Price: $899,000
Several years ago, the union of two side-by-side condos in the converted Wojciechowski Funeral Home at Webster and Hamilton Avenue in Bucktown allowed for something quite unusual, for a condo or even a house: a 60-foot-wide floor plan. That’s what makes the newly listed 3,600-square-foot three-bed, the building’s largest unit, sing.
The 1996 conversion by architect Pappageorge Haymes permanently ended the funeral home’s 100-year-tenure. Its location, opposite the hulking Saint Hedwig Catholic Church, had made perfect sense. “People will still approach me occasionally to say they had services for a loved one in my building,” says seller Chris Caudill, “and to muse on the radical change.”
Caudill arrived in 2006 and began massive interior work, marrying original hardwood floors and ornate beams to new arched doorways and wood paneling. While aesthetically he had to contend with orange walls and blue trim, the bigger chore was adding new windows and doors, upgraded lighting, a pantry, and a powder room. He also built walls and put in new HVAC units. “It was way too open for me. The first winter heating bill was $700.” All told, Caudill estimates he spent $200,000 on improvements.
Other endearing features are the two wood-burning fireplaces, paneled lounge, chef’s kitchen, and huge master suite. Only a small fraction of living space is not on the ground level—some 600 square feet of basement rec room. In a typical duplex-down, the ground level is often a glorified studio with a lot of actual living taking place in cushy but inferior basements. This place rights that wrong. The main level has 11’ ceilings, large rooms, and the luxury of grand galleries, foyers, and hidden patios. Tall windows throughout and sliding glass doors to the patio soften the divide between interior and exterior and the pair of brick-walled patios with trees and fountains are oasis-like.
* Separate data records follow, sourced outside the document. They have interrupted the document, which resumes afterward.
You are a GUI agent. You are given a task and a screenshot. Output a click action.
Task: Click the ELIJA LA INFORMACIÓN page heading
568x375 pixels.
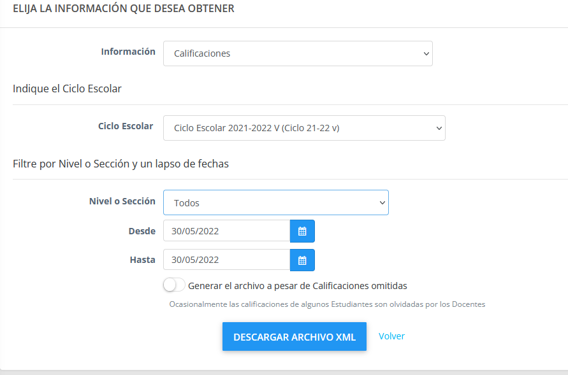click(x=123, y=9)
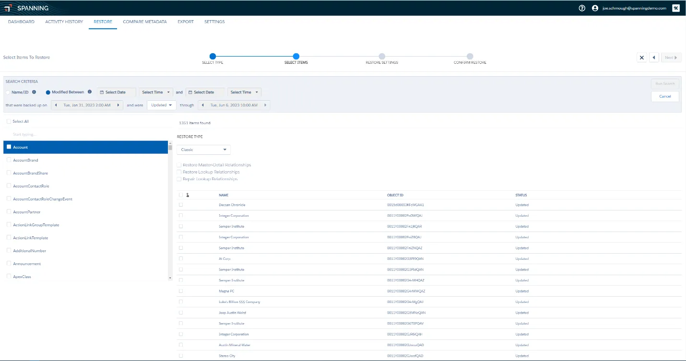Tick the AccountBrand checkbox
The image size is (686, 361).
click(x=9, y=160)
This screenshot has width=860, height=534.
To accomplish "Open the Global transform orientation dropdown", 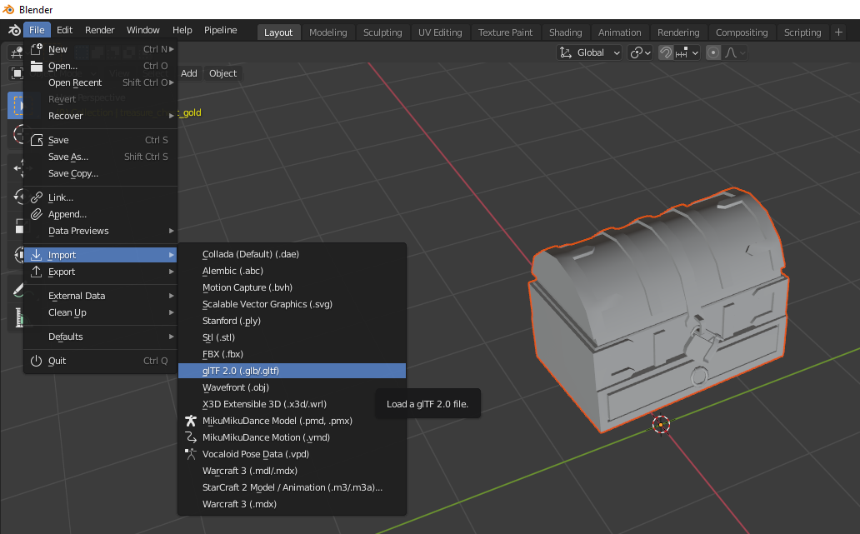I will [x=590, y=52].
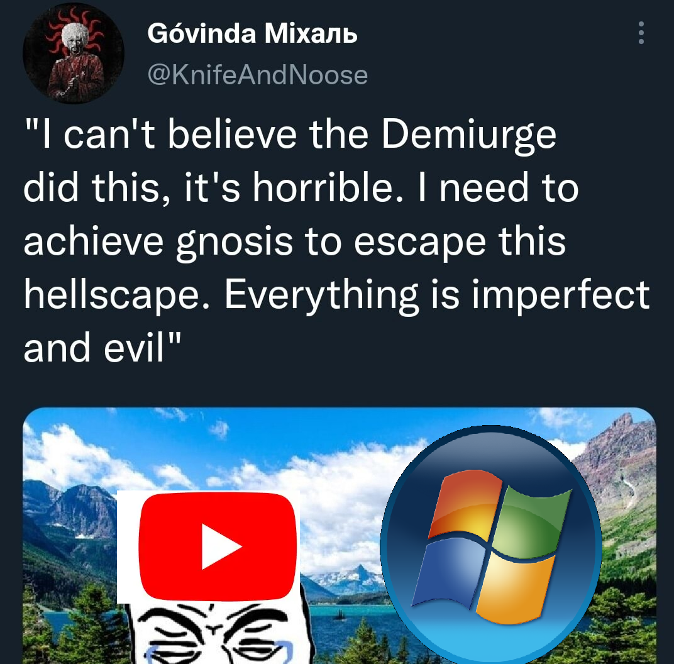Screen dimensions: 674x664
Task: Click the Windows orb logo in the image
Action: click(x=491, y=545)
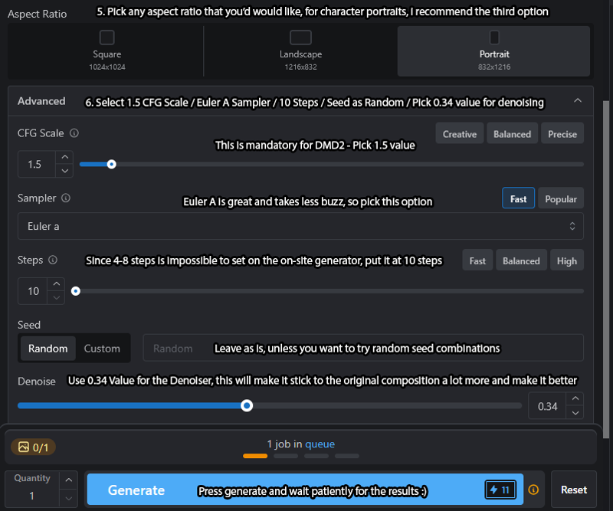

Caudill credits his two-year tenant, an interior designer, with bringing out the home’s full character in his absence. And, in fact, this tenant is selling his carefully matched furniture and décor separate of the listing. It’s been four or five years since Caudill lived in the unit. With children and work on the North Shore, it hasn’t been tenable. He now lives in Glenview.
Price Points: Caudill purchased the combo unit for $762,000 nine years ago and is asking $899,000. Intermittent attempts to sell, going back to 2008, saw the list price as high as $1.1 million. The unit compares favorably to area lofts in size and price per square foot. Under-construction 3-flats pushing sophisticated modern on Leavitt and on Armitage have three-bed units of unspecified size on the market for the same price. They are almost certainly smaller, and each has one less bathroom. Over on Damen, north of Armitage, the gulf widens. A new building at 2040 N. Damen has three full-floor condos that sold in the last six months for at least $1.2 million.
I’m not trying to instigate a tussle between trendy new-builds and custom renovations. There’s room for both, and the important thing is finding a space able to bend to an occupant’s shifting tastes over time. “I like the new wave of modern in the city,” says Berkshire Hathaway KoenigRubloff listing agent Brad Lippitz. “It’s refreshing. But this sits between modern and traditional and you can take it further in either direction.”